But after hearing his full explanation, I realized: this is not a betrayal, but an upgrade in thinking. The logic is actually quite straightforward—Bitcoin's true identity is digital capital, not the money you use daily to buy things. Just like gold plays a role in the banking system, it is a reserve asset.
The real digital currency should be built on these Bitcoin reserves, issuing digital credit to realize it. This way of thinking is quietly changing how ordinary investors participate in crypto assets.
**What is the essence of Bitcoin?**
This industry insider repeatedly emphasized a core logic: Bitcoin is digital property, not money for transactions. He even believes that the term "cryptocurrency" itself is problematic—legally, Bitcoin does not meet the standards of currency.
The most valuable aspect of Bitcoin is its scarcity. With a total supply of 21 million coins and a mechanism that halves approximately every four years, this design naturally makes it an ideal store of value, rather than something you use for daily payments.

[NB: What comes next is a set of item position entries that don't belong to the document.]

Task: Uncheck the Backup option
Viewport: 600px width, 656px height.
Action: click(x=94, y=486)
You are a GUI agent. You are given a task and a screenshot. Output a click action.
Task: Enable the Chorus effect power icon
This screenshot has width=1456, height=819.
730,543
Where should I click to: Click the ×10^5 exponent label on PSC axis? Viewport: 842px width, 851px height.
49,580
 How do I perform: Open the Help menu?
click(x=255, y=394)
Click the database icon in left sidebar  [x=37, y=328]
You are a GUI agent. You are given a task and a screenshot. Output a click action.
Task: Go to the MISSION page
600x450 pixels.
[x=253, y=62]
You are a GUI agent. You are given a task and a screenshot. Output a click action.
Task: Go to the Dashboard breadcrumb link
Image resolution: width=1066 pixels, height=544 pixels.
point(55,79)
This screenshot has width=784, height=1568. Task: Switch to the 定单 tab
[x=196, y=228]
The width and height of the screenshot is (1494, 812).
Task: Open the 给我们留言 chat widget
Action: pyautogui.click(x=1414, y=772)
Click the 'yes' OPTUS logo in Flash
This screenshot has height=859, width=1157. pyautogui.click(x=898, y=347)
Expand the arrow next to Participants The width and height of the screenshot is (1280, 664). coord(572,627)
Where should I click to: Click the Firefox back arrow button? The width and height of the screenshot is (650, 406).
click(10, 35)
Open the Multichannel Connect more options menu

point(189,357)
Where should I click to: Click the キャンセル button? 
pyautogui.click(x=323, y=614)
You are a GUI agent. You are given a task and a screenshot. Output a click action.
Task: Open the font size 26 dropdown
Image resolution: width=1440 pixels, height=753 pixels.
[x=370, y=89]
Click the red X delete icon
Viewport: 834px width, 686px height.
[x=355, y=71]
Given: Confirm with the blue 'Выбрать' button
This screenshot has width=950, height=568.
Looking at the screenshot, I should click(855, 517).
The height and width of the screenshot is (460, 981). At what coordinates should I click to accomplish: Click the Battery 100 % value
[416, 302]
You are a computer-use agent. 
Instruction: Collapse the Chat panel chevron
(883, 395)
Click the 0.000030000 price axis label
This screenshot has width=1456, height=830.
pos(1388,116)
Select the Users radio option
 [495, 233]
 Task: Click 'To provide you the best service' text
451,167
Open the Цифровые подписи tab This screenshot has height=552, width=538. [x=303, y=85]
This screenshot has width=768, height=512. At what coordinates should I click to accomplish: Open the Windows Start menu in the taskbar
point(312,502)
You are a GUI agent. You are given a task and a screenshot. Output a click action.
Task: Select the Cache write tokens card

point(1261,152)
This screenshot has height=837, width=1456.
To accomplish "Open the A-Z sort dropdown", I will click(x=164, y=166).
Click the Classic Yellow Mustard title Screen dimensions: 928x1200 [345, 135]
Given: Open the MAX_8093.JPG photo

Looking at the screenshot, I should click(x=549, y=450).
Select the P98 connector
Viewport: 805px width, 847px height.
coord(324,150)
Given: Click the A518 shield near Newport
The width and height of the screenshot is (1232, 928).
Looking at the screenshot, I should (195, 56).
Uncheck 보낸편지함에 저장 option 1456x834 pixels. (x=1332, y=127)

He used a vivid analogy to illustrate this point. Using gold as an example—if you want to transport $1 billion worth of gold to Tokyo, it would take three months and $5 million in logistics costs. You simply can't cut it into small pieces and reassemble it. Bitcoin is completely different; it can flow quickly, be precisely divided, and arrive globally in seconds. That’s why it is more suitable than gold as a modern reserve asset.